## WHAT IS BEING ASKED
Without copying any pictures, restate exactly the lines from the start of the records through the line containing "1439x809 pixels.".

(Stored records)
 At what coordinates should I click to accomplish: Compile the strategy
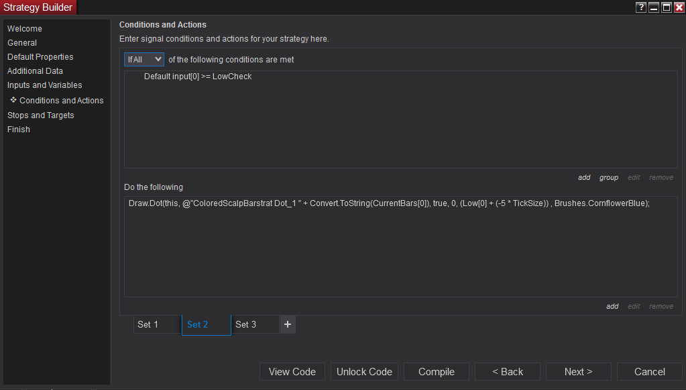coord(437,372)
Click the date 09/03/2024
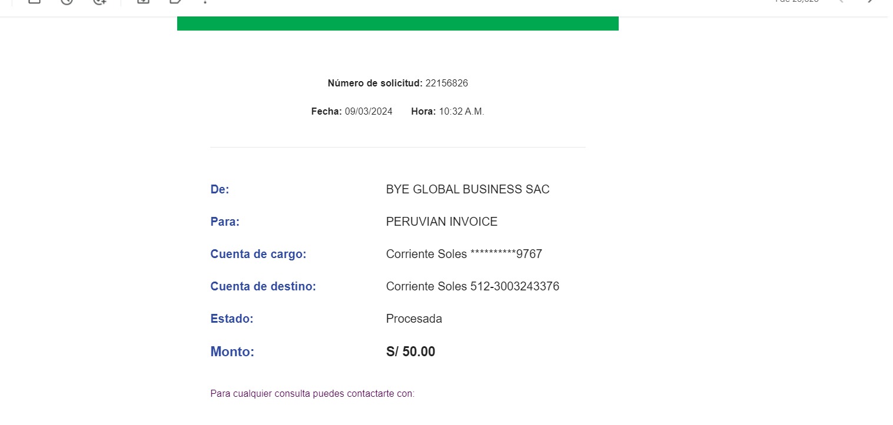The width and height of the screenshot is (893, 425). (369, 112)
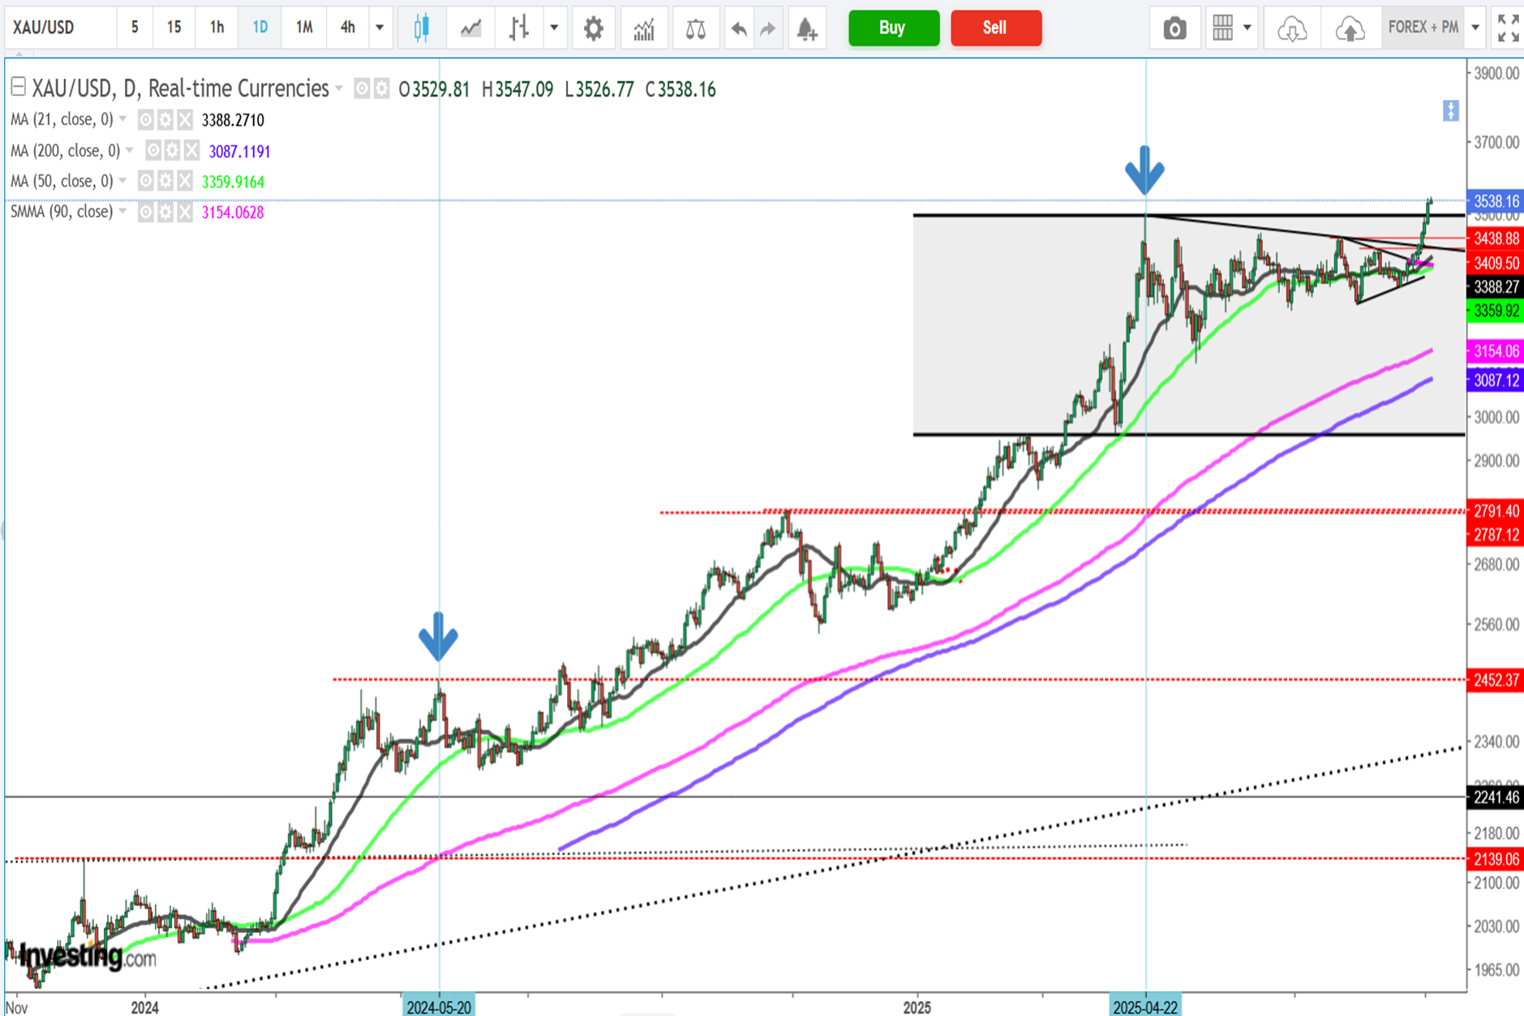Select the 4h timeframe
The image size is (1524, 1016).
click(x=347, y=28)
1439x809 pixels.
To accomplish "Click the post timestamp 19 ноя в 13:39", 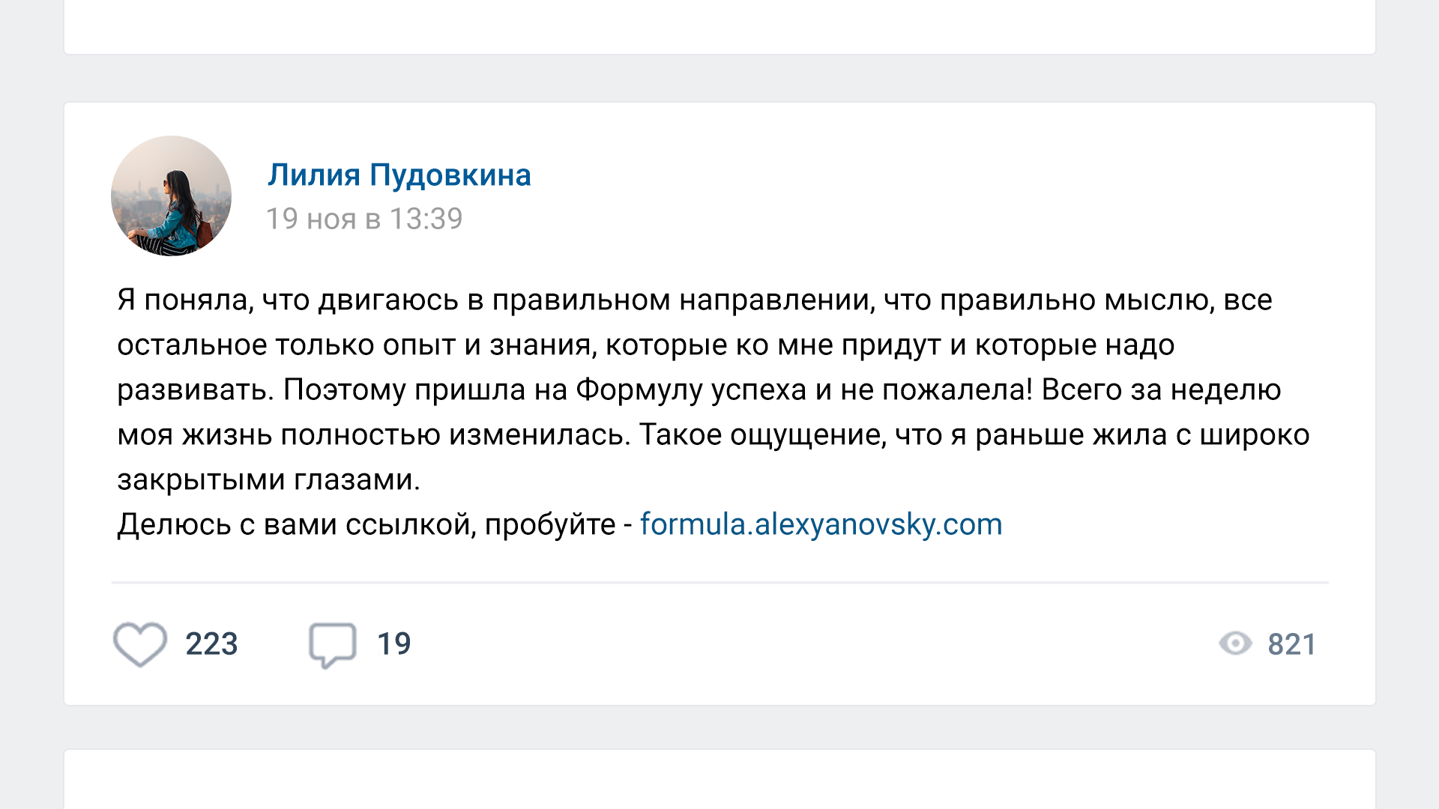I will click(x=364, y=219).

## EXERCISE SOLUTION
 At what coordinates should I click to accomplish: Compile the strategy
coord(437,372)
Click the date 09/03/2024
The width and height of the screenshot is (893, 425). (369, 112)
Select the 4h timeframe
The image size is (1524, 1016).
click(x=347, y=28)
1439x809 pixels.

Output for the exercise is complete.